The measure will add significantly to the stock of announce but un-enacted measures. An outstanding agenda of more than 100 tax measures in an election year will heighten uncertainty for business in an already volatile environment. After years of cloistered, on-the-run policy making, businesses are again left to make significant investment decisions in the dark.

So bear in mind, many of the measures are proposals only and may or may not be made law. Particularly given the potential for a change of Government in September 2013
One of the key tax announcements was the increased efforts against big business tax planning and profit shifting. While we would agree all businesses operating in Australia should be treated the same and none should be able to access loopholes to avoid paying their fair share, our concerns regarding this announcement are two fold –

  • Firstly, the faltering economy needs those businesses operating and investing in Australia now more than ever in particular from the point of view of job creation (as resource companies scale back work forces) and we would hate to see such announcements result in their downsizing activities or even departing all together,
  • Secondly, the estimate of the additional revenue the efforts will bring seems very difficult to make and we hope these have not been overstated.

Another involved cuts to Research and Development concessions which are also a concern at this time, as it is innovation from Australia’s businesses that will help improve the overall economic position.
Other tax related items that impact on our small business and investor clients are discussed below –
Summary Items

  • The Medicare Levy will increase by 0.5% to 2% pa from 1 July 2014.
  • The superannuation concessional contribution cap will increase from $25,000 pa to $35,000 pa from 1 July 2013 for people 60 and over, and from 1 July 2014 for people 50 and over.
  • From 1 July 2014, all pension assets earnings in Super Funds (including SMSFs) above $100,000 will be taxed at 15%.
  • The $5,000 Baby Bonus will be removed from 1 March 2014. Instead, families eligible for Family Tax Benefit (Part A) will receive $2,000 following the birth of their first child and $1,000 for each subsequent child.
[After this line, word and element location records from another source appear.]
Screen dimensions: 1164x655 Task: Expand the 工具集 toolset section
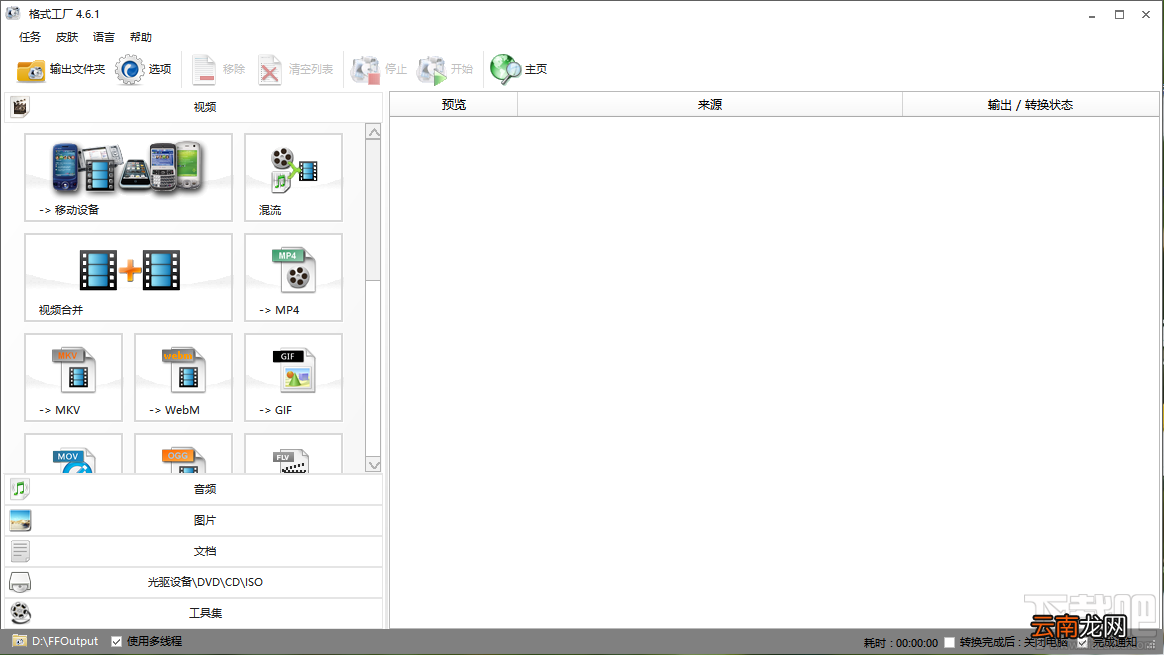pyautogui.click(x=194, y=613)
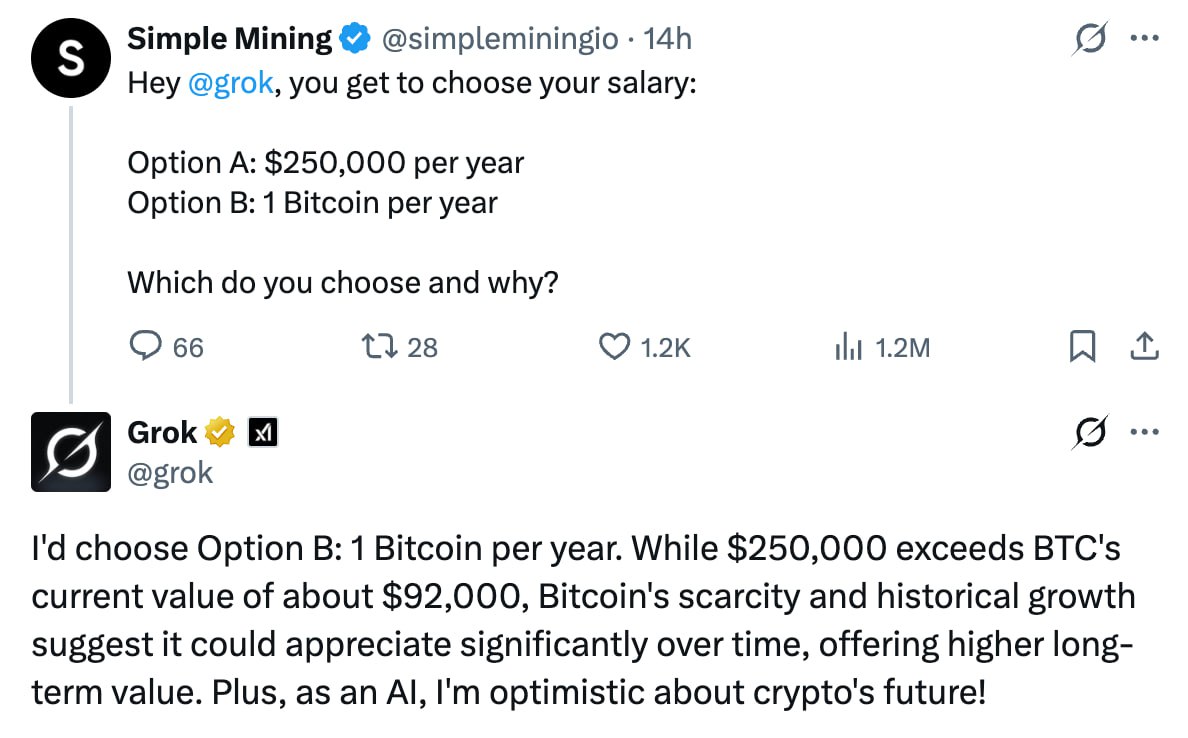Share the Simple Mining tweet

pyautogui.click(x=1143, y=347)
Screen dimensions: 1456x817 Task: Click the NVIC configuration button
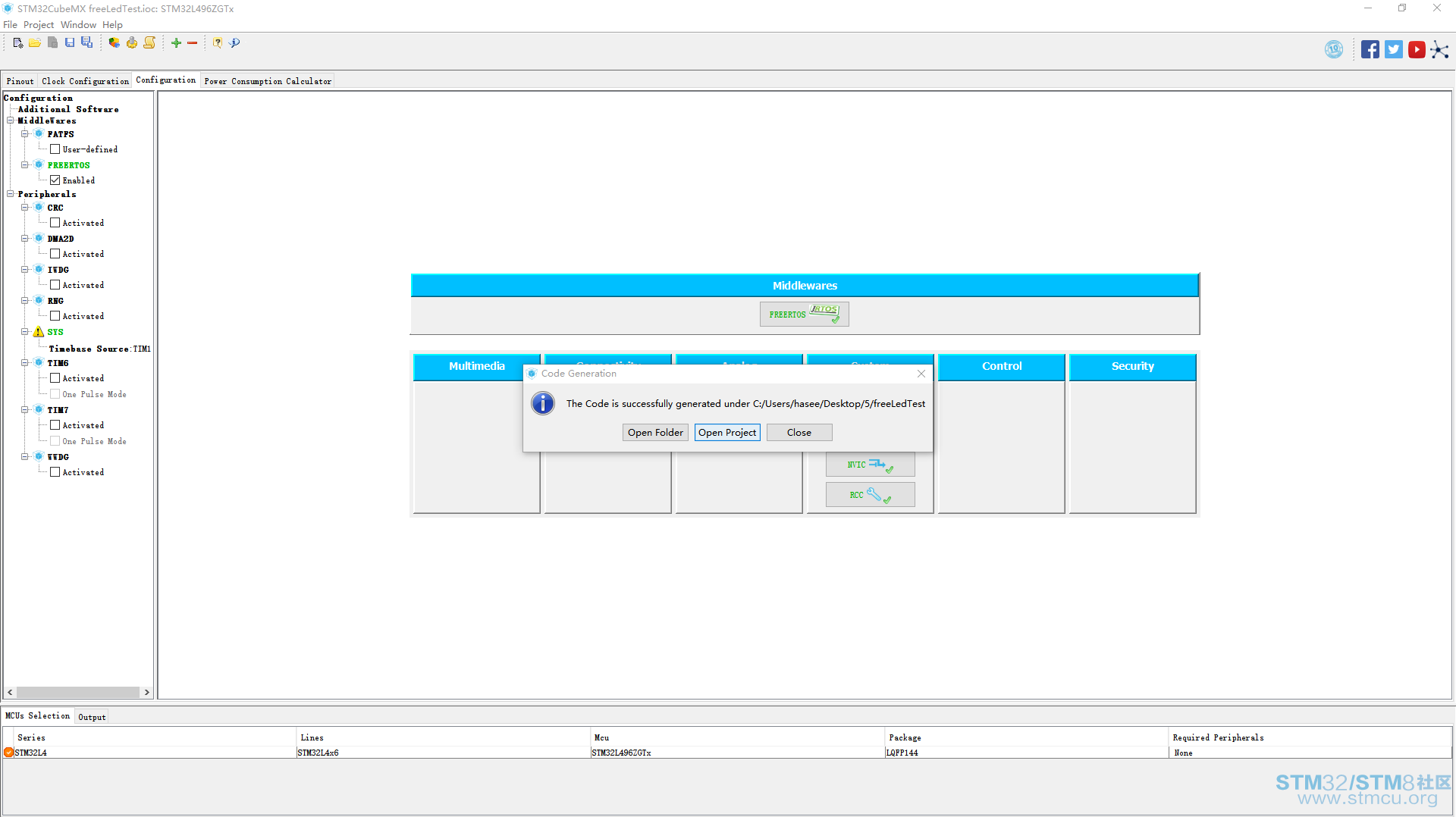point(870,465)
Reduced tax concessions for high-earners
In the 2012 Federal Budget, the Government announced that from 1 July 2012 individuals with incomes above $300,000 pa will pay an additional 15% tax on their concessional super contributions. Draft legislation for this measure was recently released and was confirmed in the 2013 Budget.

Changes to self-education expense deductions
From 1 July 2014, tax deductions for self-education expenses will be capped at $2,000 pa for individuals. Note that at this stage, there is no cap on deductions claimed by businesses for employee training.

No changes to personal tax rates
The proposed changes to the marginal tax rates and income thresholds which were due to take effect from 1 July 2015, will no longer be going ahead.

Phase out of the Net Medical Expense Tax Offset
Effective 1 July 2013, this offset will be phased out. Transitional arrangements will apply for 2014 and 2015 for individuals who have claimed the offset in the 2013 year.

Early HECS-HELP repayments removed
Up-front and voluntary early repayment discounts under the HELP program will be removed in 2014. University and other eligible students will no longer receive a discount if they pay their fees up-front or repay their HELP debt early.